What kind of explanation did Sauper offer to get them there? The audience is never told. The implication appears to be that he offered someone a bribe. The girls were filmed at night after all, in a somewhat illicit manner. Sauper certainly had plenty of time to gain people’s confidence and calculate his chances. The least offensive way of interpreting the event is that as a filmmaker with an official license, he asked the hotel management for permission while concealing his true intentions. In any case, we shall never know.

He treats the girls to chocolate cake. One of them asks for seconds but instead of simply providing it without comment, same as the first serving, he decides to tell her the cake’s exorbitant price so he can film the reaction he knows is coming. She is naturally and visibly shocked and says never mind. She is adorable. The audience laughs. But are the laughs at her expense? Are we supposed to be shocked that Cuba has luxury hotels priced beyond reach? To wonder what happened to Cuban utopia?

I’ve seen this attitude very many times, including from people close to me who’ve come to visit Cuba. They tend to see it as an enchanted time capsule; an underdeveloped socialist island, lured and corrupted by capitalist longings. They frown at “Studies, labor, guns” but are equally revolted by luxury hotels, golf courses, cruise ships: ugly tourism expressed in corporate form. Cuba is damned if it does and damned if it doesn’t. Surely, they believe, there’s a third way? The problem is that the “we know better” point of view is a colonialist one. Post-modern colonialism perhaps but patronizing nonetheless.

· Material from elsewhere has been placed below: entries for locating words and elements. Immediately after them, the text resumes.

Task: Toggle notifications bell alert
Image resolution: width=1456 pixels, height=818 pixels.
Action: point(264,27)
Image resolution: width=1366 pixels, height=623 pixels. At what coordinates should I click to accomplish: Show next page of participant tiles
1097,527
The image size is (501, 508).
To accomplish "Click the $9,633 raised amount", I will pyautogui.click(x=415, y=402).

Cubans are not unsophisticated, nor are they exotic creatures trapped in amber. They live in the modern world and they’re not unaware of sustainable development; it’s baked into their economic planning. They are confronted however, with the challenge of attracting a revenue stream that funds the education that teaches a child to express herself articulately. The same that gives her every opportunity to become the engineer or economist who will draft the future market studies that, given investment, will bring Cuba to the promised land of development. The land where in addition to universal social security, every Cuban has a chance to exercise their chosen profession at a decent wage. Is there a better definition of utopia? How is Cuba to achieve it when, sixty-one years after its Revolution, it remains an international economic pariah? Why should these not be Cuba’s choices to make?

Centro Habana has never escaped the curse of being Wim Wenders’ wonderland and Sauper is not the first, nor I suspect, will he be the last filmmaker to find it hypnotic. The ruins he films, along with their colorful residents, certainly have their own beauty. It would be a mistake however, to view them as definitive, much less “paradise” as expressed by Sauper and Chaplin.

The title of the New York Times review of the film, “They Are Cuba,” encapsulates the problem. The bright, sophisticated young Cuban technocrats working to transform their country are also Cuba. They just don’t fit Sauper’s or the New York Times’ picturesque profile. Audiences may come away from Epicentro thinking they have learned something about the country but in reality, the film brings nothing new to the table. One of the film’s young stars actually says as much: “Whoever makes up the stories tells them at their own convenience.”